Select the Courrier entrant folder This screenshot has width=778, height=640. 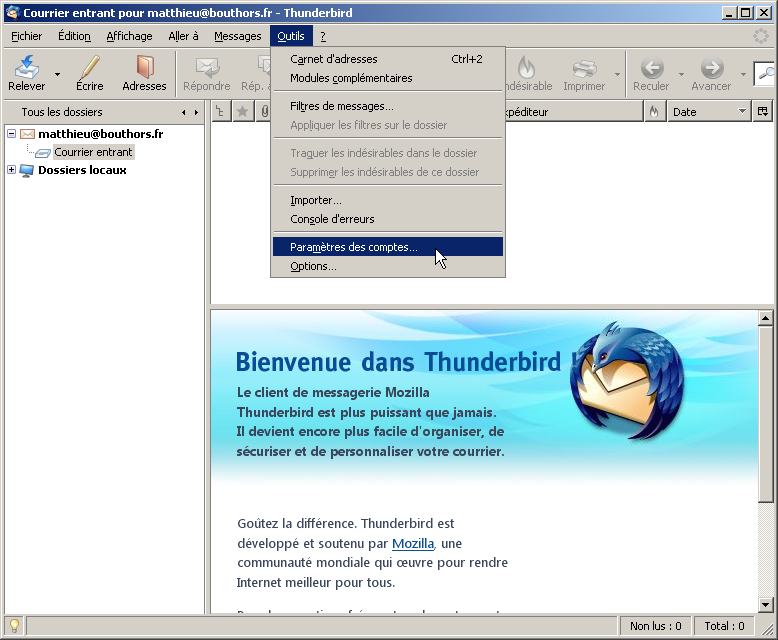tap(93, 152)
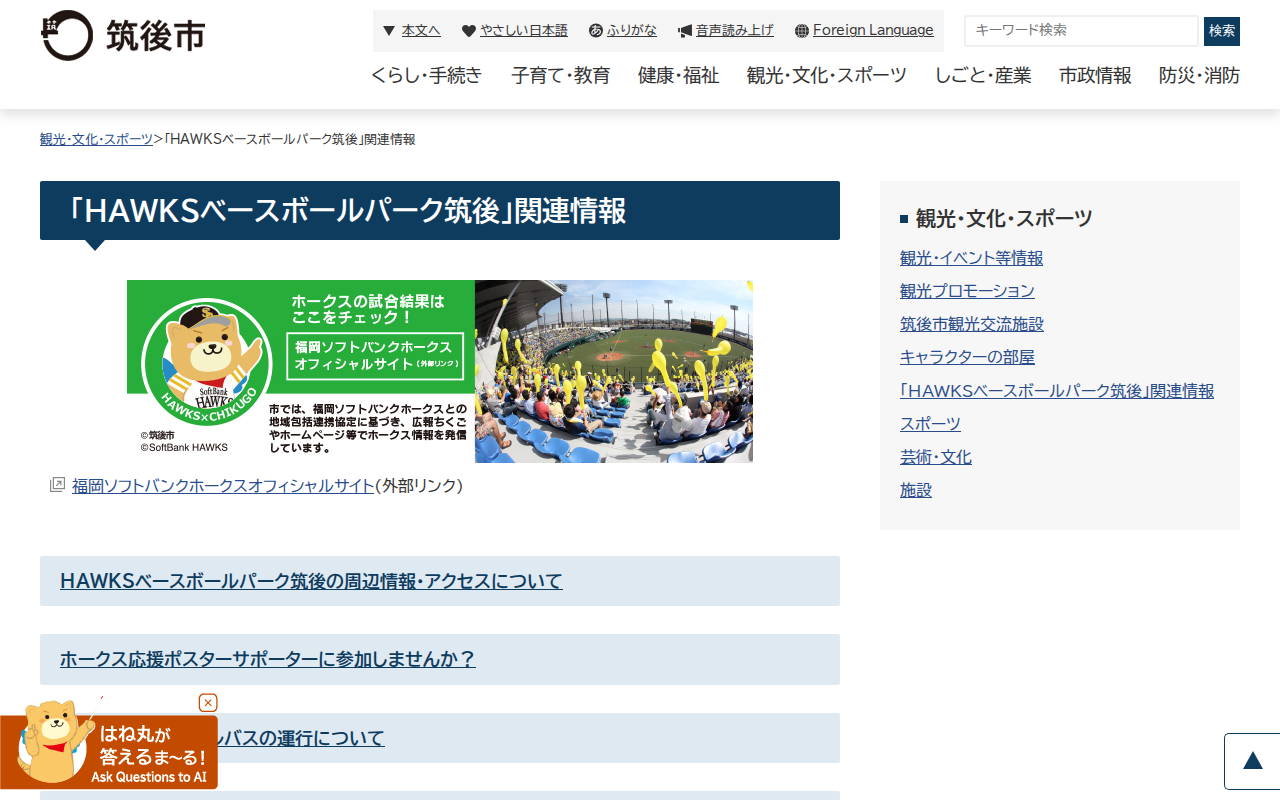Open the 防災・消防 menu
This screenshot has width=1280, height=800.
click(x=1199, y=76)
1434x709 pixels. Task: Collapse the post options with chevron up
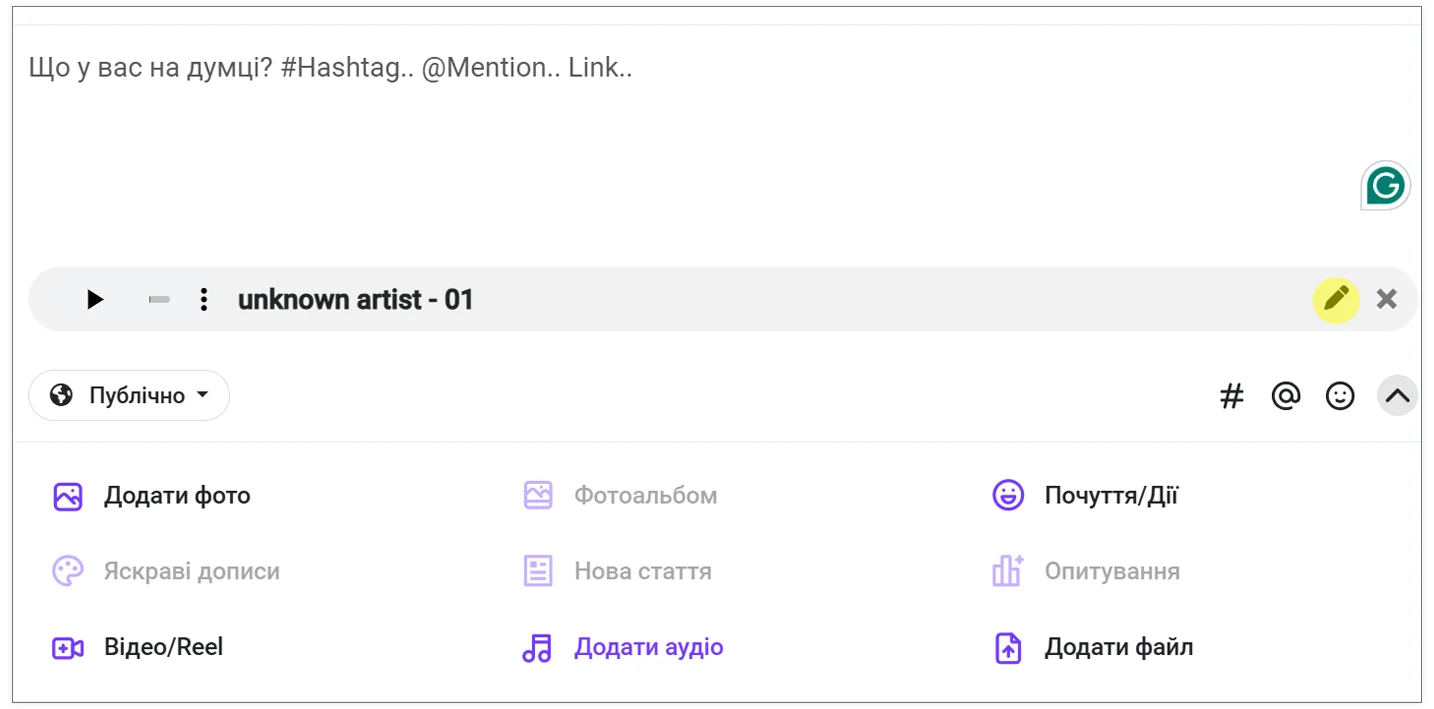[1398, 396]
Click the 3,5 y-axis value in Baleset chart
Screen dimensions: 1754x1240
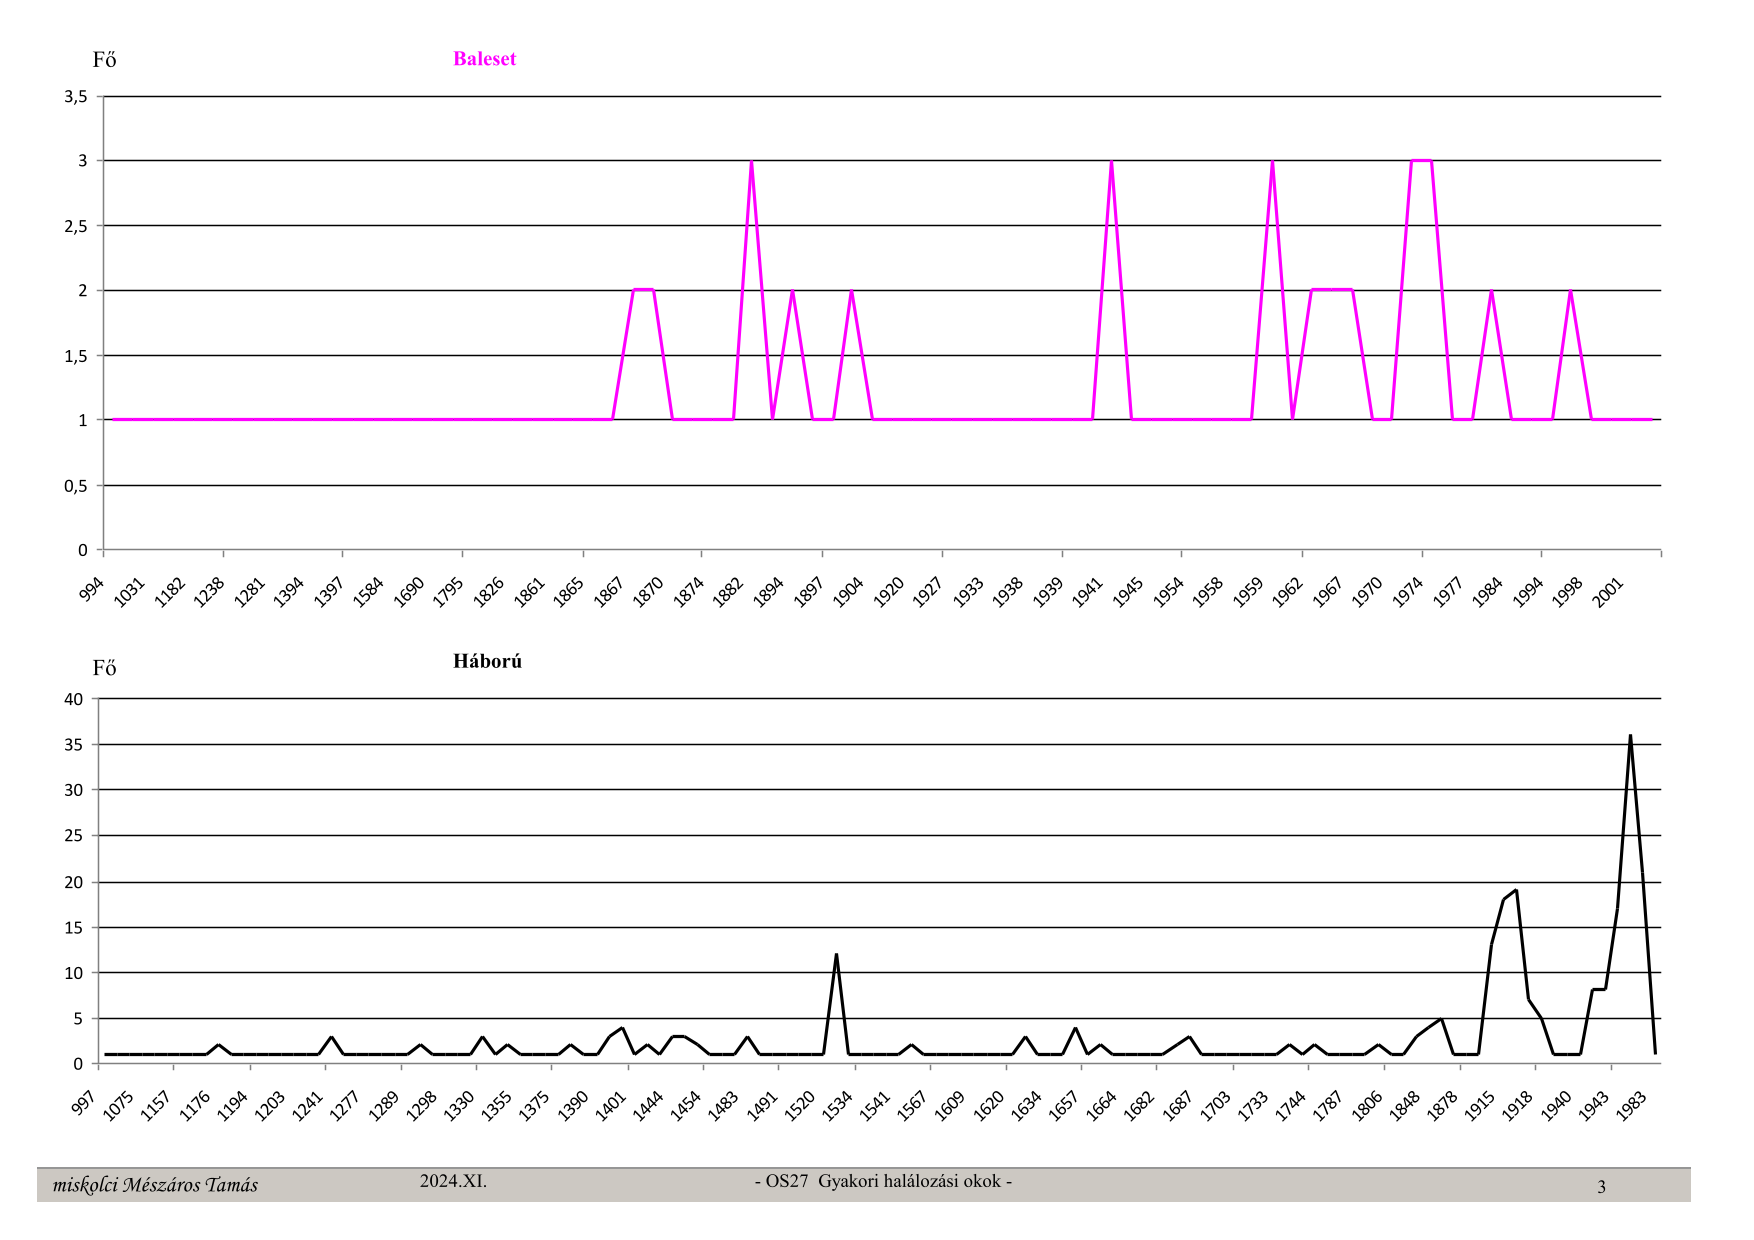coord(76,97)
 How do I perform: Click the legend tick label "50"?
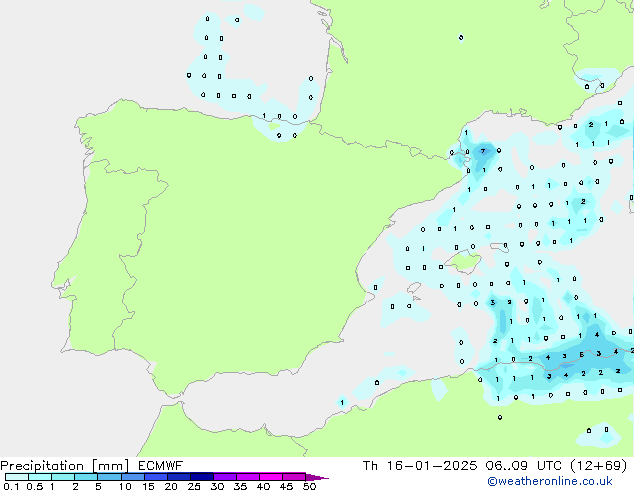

******************************

• **Instructions for the task**
Return only the lines from the line containing "1434x709 pixels. Task: Collapse" through the last line of the records above, both ends included, exactly as written, leaving pictures out.

• **Task output**
1434x709 pixels. Task: Collapse the post options with chevron up
[1398, 396]
Click the 3,5 y-axis value in Baleset chart
Screen dimensions: 1754x1240
coord(76,97)
 How do I perform: Click the legend tick label "50"?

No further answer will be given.